* Text extract *
-.-.-

Open Ball in Infinite-Dimensional Normed Vector Space is not Weakly Open
Theorem
Let $\GF \in \set {\R, \C}$.
Let $\struct {X, \norm {\, \cdot \,} }$ be a normed vector space over $\GF$ with weak topology $w$.
Suppose that $\dim X = \infty$.
Let $\map {B_r} x$ be the open ball in $X$ with radius $r > 0$ and center $x \in X$.
Then $\map {B_r} x$ is not weakly open.
Proof
From Translation of Open Set in Normed Vector Space is Open and Dilation of Open Set in Normed Vector Space is Open, it suffices to show that $\map {B_1} 0$ is not weakly open.
Aiming for a contradiction, suppose that $\map {B_1} 0$ is weakly open.

-.-.-

* Material shown *
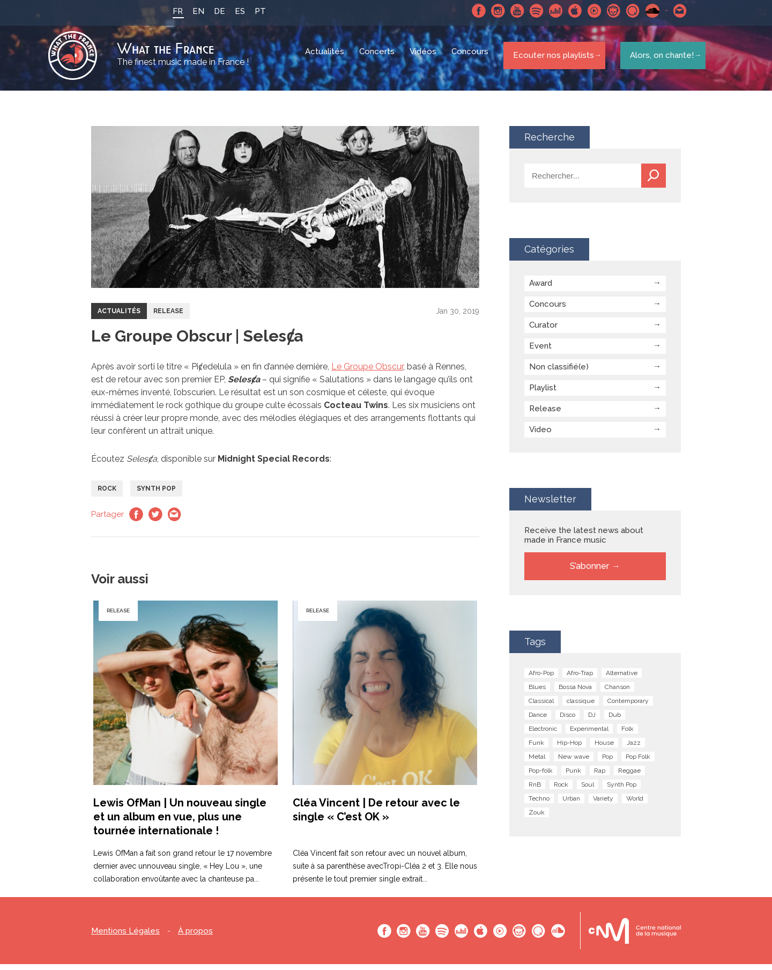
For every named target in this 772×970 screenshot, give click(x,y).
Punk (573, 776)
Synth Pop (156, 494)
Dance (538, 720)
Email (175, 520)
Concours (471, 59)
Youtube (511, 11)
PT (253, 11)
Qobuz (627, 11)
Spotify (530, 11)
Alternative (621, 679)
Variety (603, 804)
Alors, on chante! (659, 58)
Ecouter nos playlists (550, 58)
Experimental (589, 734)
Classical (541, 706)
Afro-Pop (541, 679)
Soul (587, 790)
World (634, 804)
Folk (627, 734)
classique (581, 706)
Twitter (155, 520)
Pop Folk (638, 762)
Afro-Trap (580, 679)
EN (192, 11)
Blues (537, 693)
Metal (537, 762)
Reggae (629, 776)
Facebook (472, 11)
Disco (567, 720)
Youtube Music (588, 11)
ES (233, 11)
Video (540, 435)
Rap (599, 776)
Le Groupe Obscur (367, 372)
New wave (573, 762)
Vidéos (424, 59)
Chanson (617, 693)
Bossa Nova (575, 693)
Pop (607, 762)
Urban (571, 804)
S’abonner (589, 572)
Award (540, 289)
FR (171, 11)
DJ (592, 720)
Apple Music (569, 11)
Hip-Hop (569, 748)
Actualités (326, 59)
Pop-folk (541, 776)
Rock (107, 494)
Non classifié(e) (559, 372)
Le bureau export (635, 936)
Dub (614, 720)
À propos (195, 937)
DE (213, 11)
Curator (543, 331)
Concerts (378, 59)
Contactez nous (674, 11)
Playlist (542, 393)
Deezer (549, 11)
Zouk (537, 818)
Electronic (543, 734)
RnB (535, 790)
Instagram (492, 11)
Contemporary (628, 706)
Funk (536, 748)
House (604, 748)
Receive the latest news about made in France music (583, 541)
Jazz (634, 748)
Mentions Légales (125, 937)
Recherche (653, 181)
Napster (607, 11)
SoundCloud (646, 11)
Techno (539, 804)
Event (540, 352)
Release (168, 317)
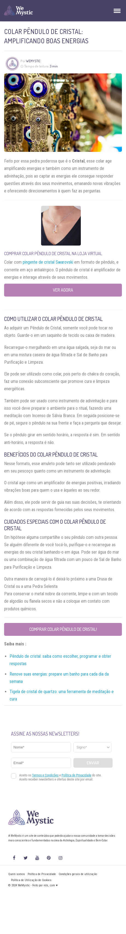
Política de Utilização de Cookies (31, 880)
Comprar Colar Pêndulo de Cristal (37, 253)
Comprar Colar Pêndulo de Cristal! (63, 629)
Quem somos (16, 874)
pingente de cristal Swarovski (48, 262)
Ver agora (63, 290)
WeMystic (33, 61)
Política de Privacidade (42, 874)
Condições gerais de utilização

-.-.-

* To be done *
Write out the part of the open-ball theorem that begins at the words "Open Ball in Infinite-Dimensional" and stops after "is weakly open.". Nothing in the listing is needed here.

* Final result *
Open Ball in Infinite-Dimensional Normed Vector Space is not Weakly Open
Theorem
Let $\GF \in \set {\R, \C}$.
Let $\struct {X, \norm {\, \cdot \,} }$ be a normed vector space over $\GF$ with weak topology $w$.
Suppose that $\dim X = \infty$.
Let $\map {B_r} x$ be the open ball in $X$ with radius $r > 0$ and center $x \in X$.
Then $\map {B_r} x$ is not weakly open.
Proof
From Translation of Open Set in Normed Vector Space is Open and Dilation of Open Set in Normed Vector Space is Open, it suffices to show that $\map {B_1} 0$ is not weakly open.
Aiming for a contradiction, suppose that $\map {B_1} 0$ is weakly open.